Take from the material every line containing the string "date" and copy it.
------------------------------
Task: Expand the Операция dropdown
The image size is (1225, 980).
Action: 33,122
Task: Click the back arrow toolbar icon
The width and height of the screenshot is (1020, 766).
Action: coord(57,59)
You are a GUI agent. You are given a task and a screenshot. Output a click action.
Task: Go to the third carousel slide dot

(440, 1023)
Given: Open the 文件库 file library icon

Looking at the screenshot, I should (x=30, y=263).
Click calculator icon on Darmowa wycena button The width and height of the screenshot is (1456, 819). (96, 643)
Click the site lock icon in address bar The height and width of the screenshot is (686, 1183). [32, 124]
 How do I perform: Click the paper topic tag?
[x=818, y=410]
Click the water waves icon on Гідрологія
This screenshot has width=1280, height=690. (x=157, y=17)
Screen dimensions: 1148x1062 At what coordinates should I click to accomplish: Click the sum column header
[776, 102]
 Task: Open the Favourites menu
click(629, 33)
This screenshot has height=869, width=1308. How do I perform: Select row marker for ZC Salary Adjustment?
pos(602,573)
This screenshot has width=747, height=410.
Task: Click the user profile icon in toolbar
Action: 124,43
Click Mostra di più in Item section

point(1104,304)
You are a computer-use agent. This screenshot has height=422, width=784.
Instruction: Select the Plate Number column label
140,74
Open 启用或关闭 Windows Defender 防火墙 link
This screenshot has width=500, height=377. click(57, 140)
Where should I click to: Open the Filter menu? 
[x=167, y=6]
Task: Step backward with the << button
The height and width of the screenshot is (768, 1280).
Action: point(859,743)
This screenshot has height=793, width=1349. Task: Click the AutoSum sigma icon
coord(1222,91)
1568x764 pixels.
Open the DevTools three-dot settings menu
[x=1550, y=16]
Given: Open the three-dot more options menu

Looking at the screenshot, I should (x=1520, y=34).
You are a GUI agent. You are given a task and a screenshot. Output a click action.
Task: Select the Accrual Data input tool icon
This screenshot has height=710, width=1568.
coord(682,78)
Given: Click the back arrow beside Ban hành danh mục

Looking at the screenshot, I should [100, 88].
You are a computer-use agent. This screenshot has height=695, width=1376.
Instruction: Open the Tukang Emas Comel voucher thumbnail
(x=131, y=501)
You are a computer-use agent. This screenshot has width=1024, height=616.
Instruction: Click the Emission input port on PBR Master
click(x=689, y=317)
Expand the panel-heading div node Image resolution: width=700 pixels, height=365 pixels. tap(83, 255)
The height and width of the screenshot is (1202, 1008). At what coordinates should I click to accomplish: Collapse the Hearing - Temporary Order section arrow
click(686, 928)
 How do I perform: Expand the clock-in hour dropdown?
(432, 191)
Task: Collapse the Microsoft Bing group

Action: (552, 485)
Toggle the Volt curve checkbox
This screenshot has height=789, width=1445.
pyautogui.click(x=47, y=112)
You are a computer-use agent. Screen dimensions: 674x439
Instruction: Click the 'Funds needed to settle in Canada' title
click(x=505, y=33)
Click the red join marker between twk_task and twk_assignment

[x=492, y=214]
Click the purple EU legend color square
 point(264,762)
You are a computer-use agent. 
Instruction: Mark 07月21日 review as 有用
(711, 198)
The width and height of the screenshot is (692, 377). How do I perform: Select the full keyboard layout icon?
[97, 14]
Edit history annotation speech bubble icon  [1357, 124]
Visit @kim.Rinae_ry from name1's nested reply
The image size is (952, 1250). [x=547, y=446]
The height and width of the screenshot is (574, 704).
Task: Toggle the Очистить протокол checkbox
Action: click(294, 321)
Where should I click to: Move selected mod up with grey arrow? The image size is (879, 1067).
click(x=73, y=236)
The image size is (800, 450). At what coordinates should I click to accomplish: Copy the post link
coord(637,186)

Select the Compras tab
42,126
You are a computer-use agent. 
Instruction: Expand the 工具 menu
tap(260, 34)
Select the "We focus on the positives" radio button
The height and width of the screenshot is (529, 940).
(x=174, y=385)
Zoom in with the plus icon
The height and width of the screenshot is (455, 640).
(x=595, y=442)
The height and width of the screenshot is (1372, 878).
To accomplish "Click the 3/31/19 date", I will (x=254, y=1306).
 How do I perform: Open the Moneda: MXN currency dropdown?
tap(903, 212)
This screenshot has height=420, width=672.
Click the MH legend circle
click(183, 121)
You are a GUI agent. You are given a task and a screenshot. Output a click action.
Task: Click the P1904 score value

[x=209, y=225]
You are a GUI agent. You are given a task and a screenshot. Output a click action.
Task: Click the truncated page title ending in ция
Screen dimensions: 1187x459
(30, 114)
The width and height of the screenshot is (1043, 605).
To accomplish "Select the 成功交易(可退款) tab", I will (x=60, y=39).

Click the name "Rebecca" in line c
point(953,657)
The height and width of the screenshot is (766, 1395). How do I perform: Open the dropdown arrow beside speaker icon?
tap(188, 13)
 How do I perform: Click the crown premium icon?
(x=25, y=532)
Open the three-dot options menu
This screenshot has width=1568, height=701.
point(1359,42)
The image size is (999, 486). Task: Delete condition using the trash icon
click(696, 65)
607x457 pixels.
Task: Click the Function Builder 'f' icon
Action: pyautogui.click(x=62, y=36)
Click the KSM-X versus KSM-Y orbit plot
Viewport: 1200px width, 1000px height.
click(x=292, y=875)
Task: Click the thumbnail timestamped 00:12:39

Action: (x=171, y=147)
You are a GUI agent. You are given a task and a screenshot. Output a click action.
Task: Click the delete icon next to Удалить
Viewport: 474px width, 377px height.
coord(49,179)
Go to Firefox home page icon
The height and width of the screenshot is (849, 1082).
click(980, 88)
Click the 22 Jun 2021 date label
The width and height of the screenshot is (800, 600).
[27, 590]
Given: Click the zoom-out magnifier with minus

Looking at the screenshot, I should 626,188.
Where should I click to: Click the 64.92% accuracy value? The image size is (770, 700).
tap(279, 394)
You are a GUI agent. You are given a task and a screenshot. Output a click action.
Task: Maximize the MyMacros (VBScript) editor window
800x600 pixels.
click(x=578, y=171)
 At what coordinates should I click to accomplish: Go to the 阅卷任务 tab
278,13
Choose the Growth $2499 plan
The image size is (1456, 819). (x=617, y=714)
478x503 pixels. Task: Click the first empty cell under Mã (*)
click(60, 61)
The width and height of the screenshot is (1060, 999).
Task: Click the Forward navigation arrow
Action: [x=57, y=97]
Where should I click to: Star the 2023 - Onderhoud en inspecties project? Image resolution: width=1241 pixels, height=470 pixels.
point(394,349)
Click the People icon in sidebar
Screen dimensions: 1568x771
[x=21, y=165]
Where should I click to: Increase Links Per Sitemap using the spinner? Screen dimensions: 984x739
------------------------------
• Solution to the problem
To accomplish "Click the 3/31/19 date", I will (x=254, y=1306).
Click the 22 Jun 2021 date label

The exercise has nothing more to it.